[Start of Attachment]

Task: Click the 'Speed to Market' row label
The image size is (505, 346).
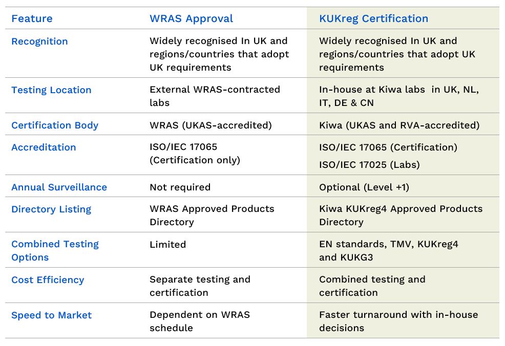Action: tap(51, 315)

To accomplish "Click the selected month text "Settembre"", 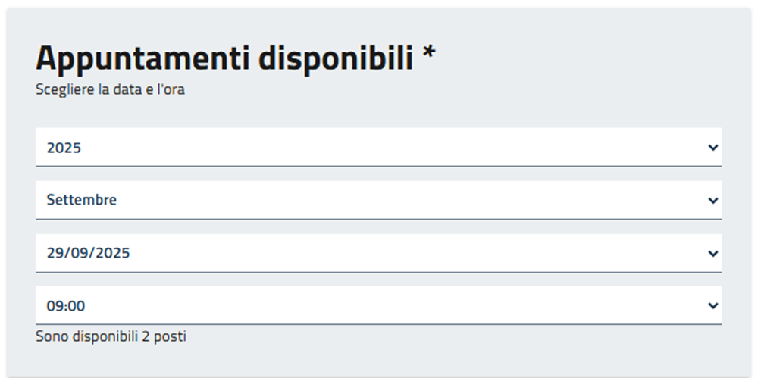I will (x=81, y=201).
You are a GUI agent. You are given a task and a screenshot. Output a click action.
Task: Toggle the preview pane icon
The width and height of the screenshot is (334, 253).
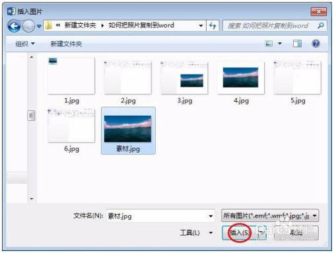pyautogui.click(x=297, y=44)
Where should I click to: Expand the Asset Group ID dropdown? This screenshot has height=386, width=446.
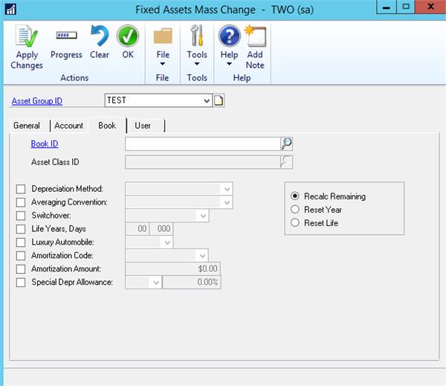click(206, 100)
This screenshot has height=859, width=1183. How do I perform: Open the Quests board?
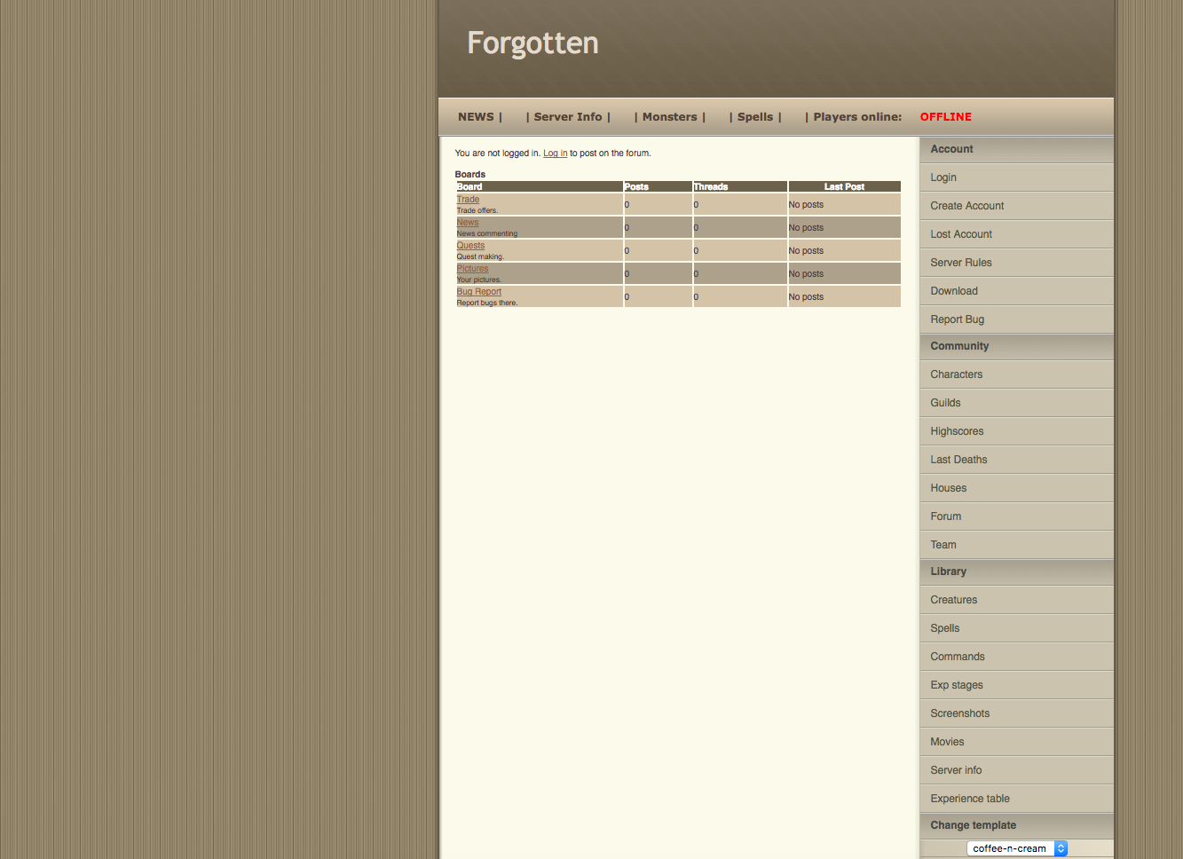(470, 245)
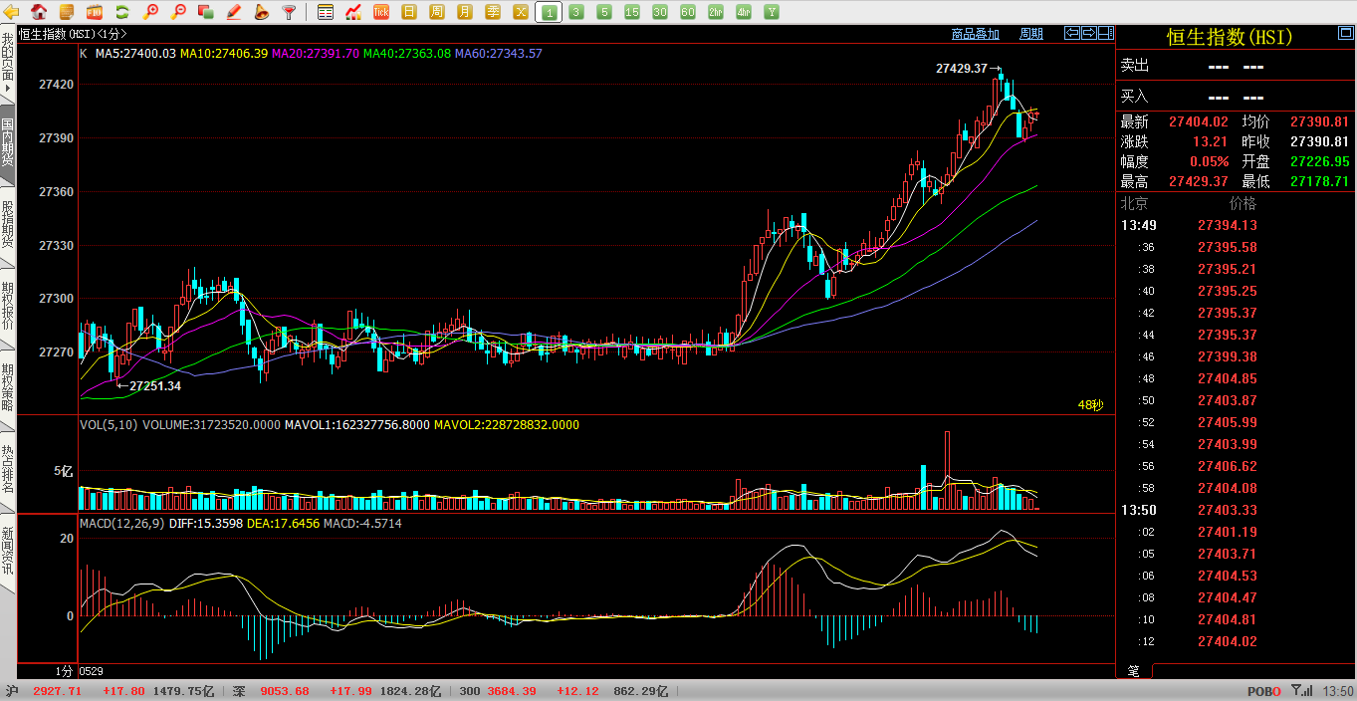Click the zoom in magnifier icon

pos(150,12)
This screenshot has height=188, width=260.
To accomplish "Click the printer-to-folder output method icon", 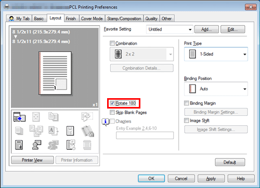I will [x=19, y=117].
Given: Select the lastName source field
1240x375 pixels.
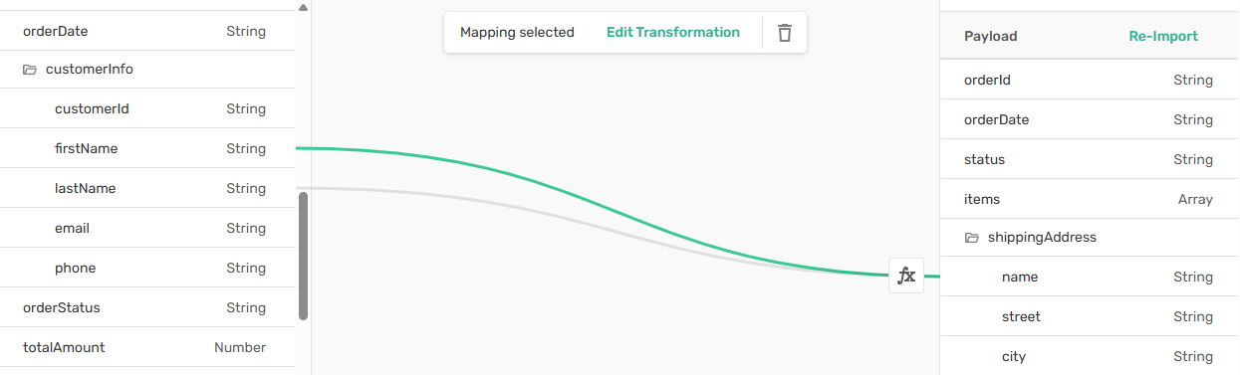Looking at the screenshot, I should pyautogui.click(x=148, y=188).
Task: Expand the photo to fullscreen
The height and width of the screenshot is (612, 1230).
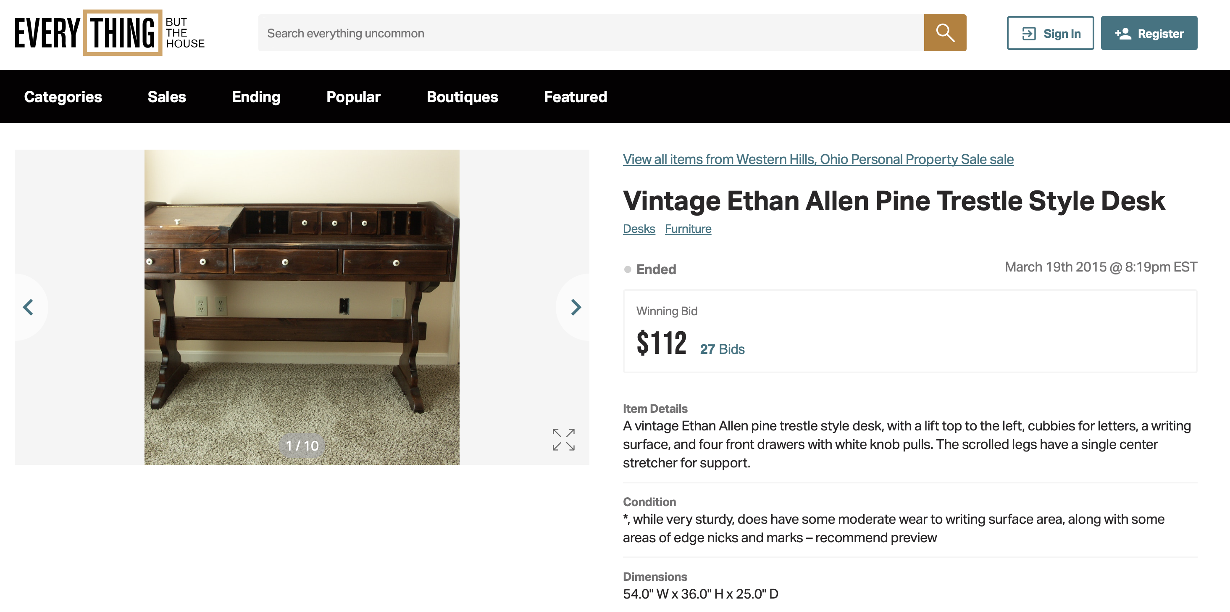Action: [563, 439]
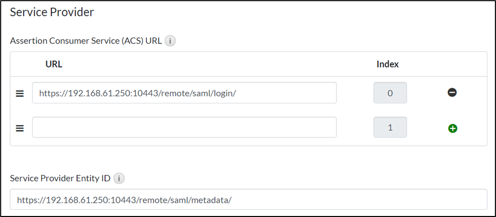Image resolution: width=496 pixels, height=217 pixels.
Task: Click the Index column header
Action: [388, 64]
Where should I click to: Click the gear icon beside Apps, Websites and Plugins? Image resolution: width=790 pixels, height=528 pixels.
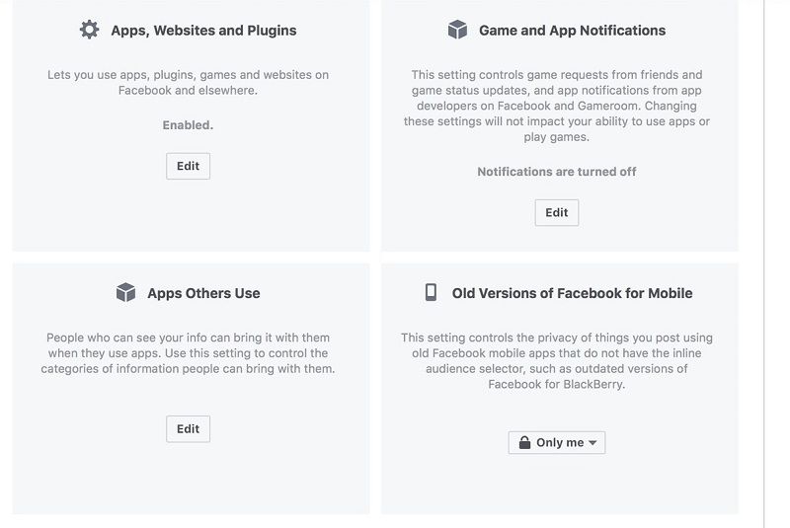click(90, 31)
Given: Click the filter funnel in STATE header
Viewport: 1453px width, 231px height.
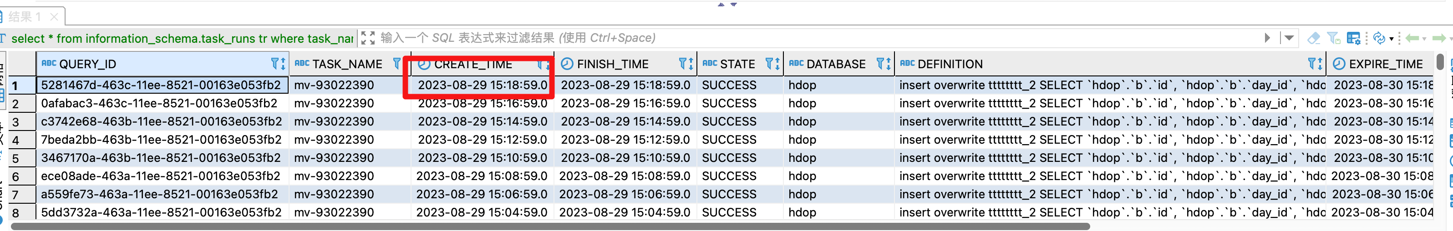Looking at the screenshot, I should [x=769, y=64].
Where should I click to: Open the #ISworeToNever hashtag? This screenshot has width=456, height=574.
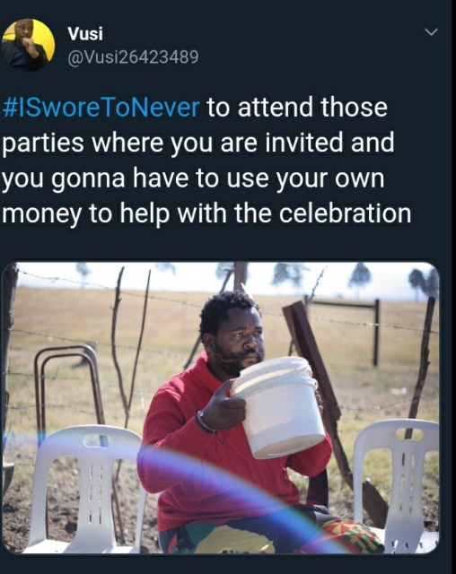[101, 108]
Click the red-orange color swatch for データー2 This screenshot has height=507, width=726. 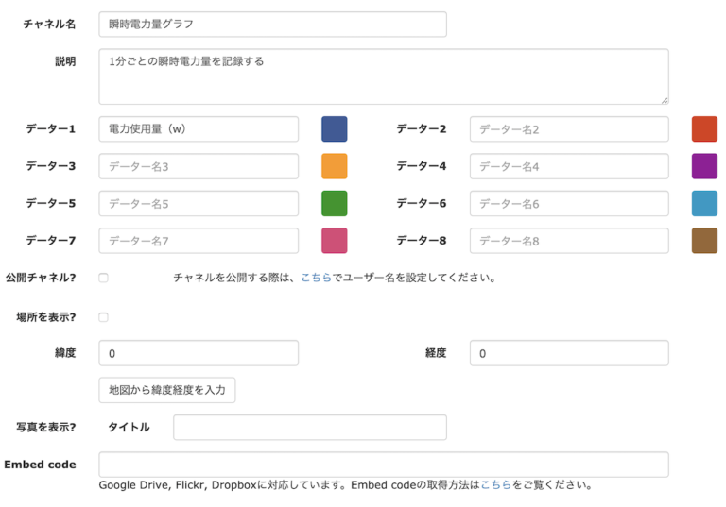point(704,129)
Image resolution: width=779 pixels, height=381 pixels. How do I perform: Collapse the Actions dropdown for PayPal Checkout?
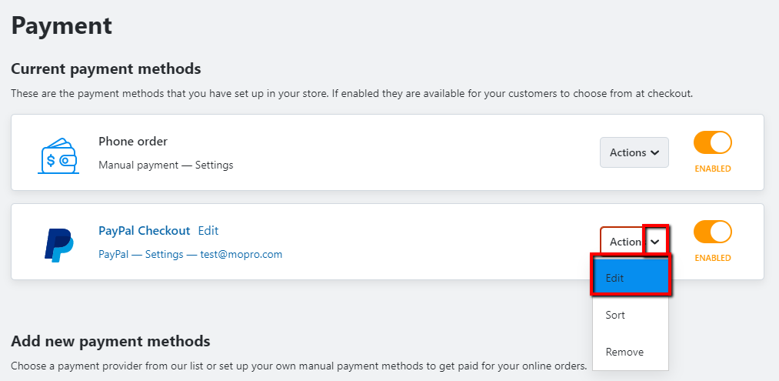(634, 242)

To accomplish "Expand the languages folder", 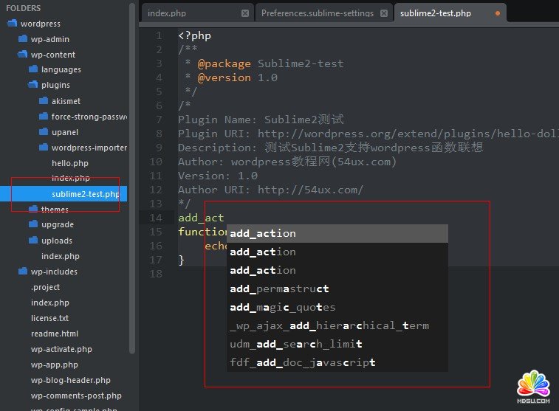I will [x=32, y=70].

[End of Attachment]

YOUR TASK: Look above for the line with "Task: Toggle the preview pane icon" and the line with "This screenshot has height=188, width=260.". Output those two and everything between them exactly, pictures excluded.

TASK RESULT:
Task: Toggle the preview pane icon
The width and height of the screenshot is (334, 253).
pyautogui.click(x=297, y=44)
Where should I click to: Expand the Asset Group ID dropdown? This screenshot has height=386, width=446.
click(206, 100)
This screenshot has height=859, width=1183. How do I perform: Open the Quests board?
(470, 245)
Click the zoom in magnifier icon

pos(150,12)
This screenshot has height=188, width=260.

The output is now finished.